On a meta level, it’s sadly predictable to see the criticism of the episode which, again, boils down to this: How in the world does fattie Hannah deserve to land hottie Joshua? We have soon conditioned to see blindingly attractive people hook up with equally blindingly attractive people on TV that when a dichotomy emerges we recoil almost instinctively in horror. Wait, let me add an important caveat to that, we recoil when the dichotomy favors the female we believe to be lesser. Other way around and no problem-o. If you think I’m kidding, please witness Kevin James’ entire career. So with this episode you have reviews convinced the whole thing had to be a dream because, bro, no way he wanted to bang her in real life.
One of the things I find most refreshing about “Girls,” aside from its unvarnished look at the self-centered floundering of one’s early twenties, is how it allows Lena Dunham to be naked in every sense possible. Yes, yes – we could have another long discussion about female sexuality and the inequality of exposed flesh in popular culture. Yet it’s almost exciting how Hannah represents the everywoman of nakedness. While she may not be the voice of a generation, one could certainly argue that she is the body of one. More women look like Lena would playing topless ping pong than her co-star super svelte Allison Williams, and that’s just a fact. Yet her very average, very normal body type is seldom shown on TV, let alone allowed to bare itself entirely.

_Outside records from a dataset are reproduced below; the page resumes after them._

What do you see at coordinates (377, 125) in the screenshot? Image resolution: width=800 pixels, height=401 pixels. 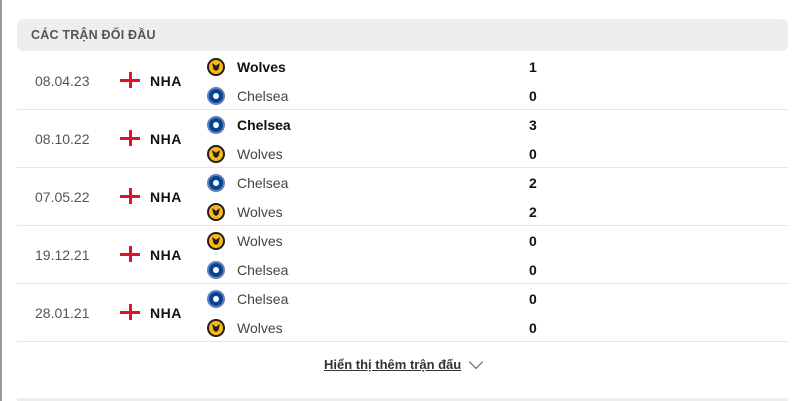 I see `team-row: Chelsea 3` at bounding box center [377, 125].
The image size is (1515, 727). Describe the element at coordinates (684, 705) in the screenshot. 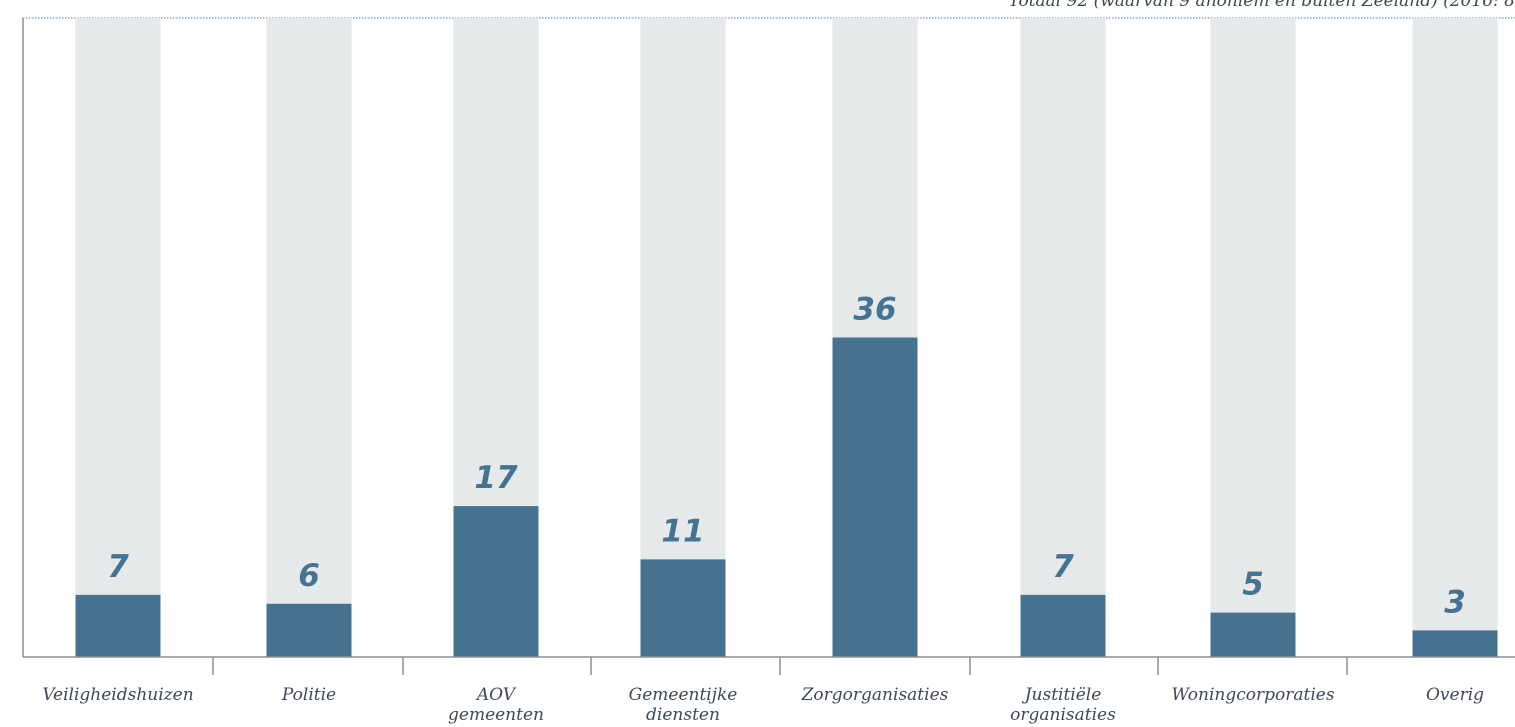

I see `category-label: Gemeentijke diensten` at that location.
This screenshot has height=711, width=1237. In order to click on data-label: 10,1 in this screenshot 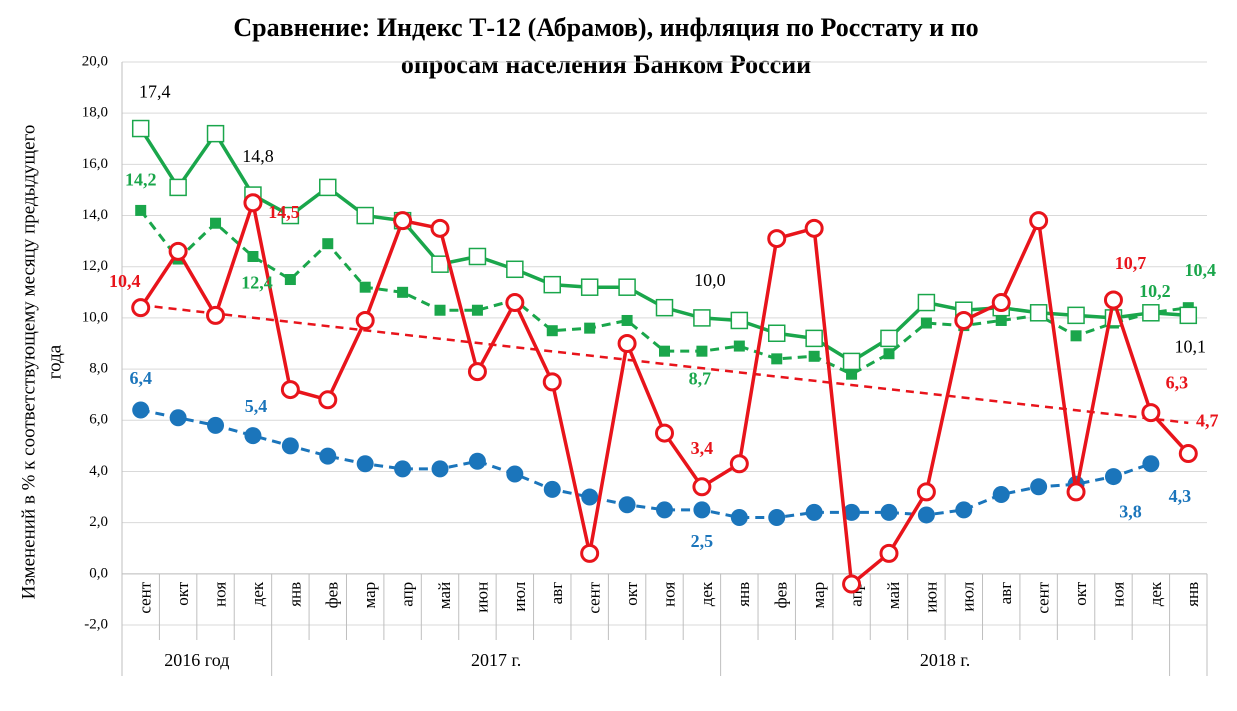, I will do `click(1191, 346)`.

Now, back to the episode itself, which beyond being meta is also a pensive look at our own feelings of self worth, definitions of happiness and trial runs at adulthood. As much as some viewers might think Hannah doesn’t deserve to be – if even fleetingly – with someone like Joshua, neither does Hannah herself. Because for all the grown-up things she thinks she shouldn’t want as a starving artist – “the fruit in the bowl and the fridge and the stuff” – she can’t help but be attracted to the comfortable trappings of domesticity. And she also can’t help but sabotage her own momentary happiness with her shotgun definition of intimacy and exhausting loop of introspection.

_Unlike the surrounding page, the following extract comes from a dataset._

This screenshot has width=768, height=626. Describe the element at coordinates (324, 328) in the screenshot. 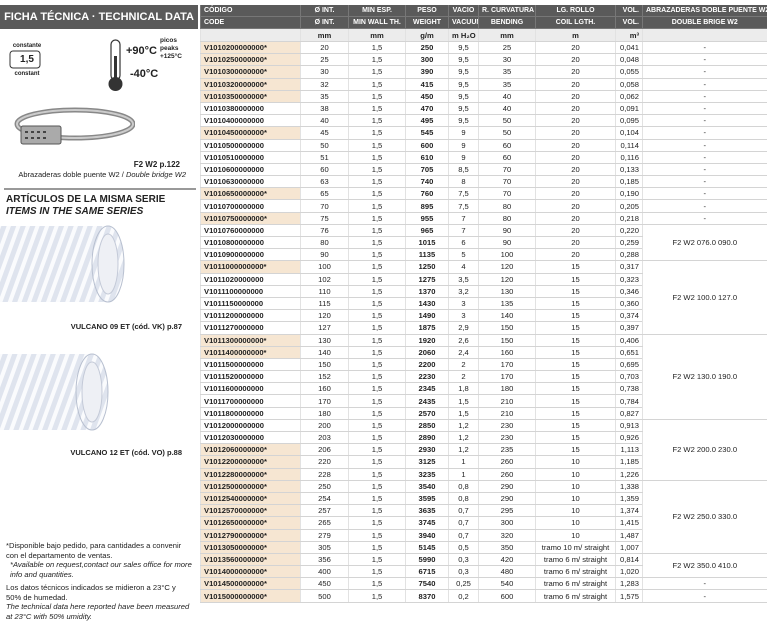

I see `data-cell: 127` at that location.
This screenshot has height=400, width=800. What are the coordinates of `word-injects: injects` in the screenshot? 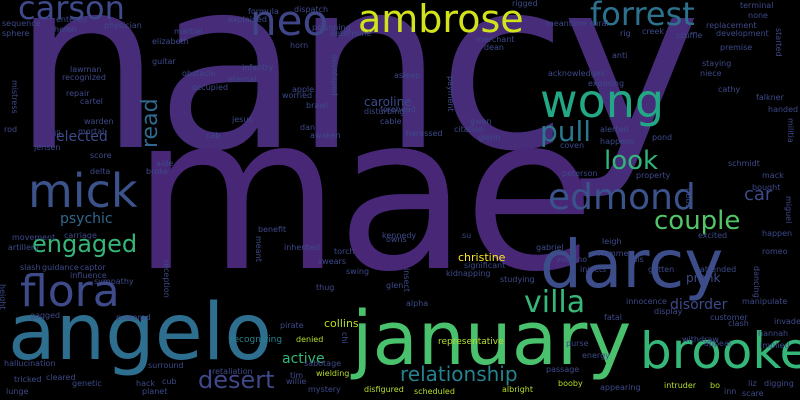 It's located at (594, 270).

And so, it ends – just as quickly and quietly as it began. And I am left, as I often am after 30 minutes of this show, wanting more. More of these strange and often silly and certainly self-indulgent lives. More stories told by women of any and all ages. Of any and all races, sexual orientations, classes, experiences. Because there are far too stories told by women, created by women, run by women on TV in the first place. The world needs more Tina Feys, Shonda Rhimes, Mindy Kalings and, yes, Lena Dunhams. And while we might never all agree on the merits of “Girls,” I hope we at least can all be happy it exists in the first place.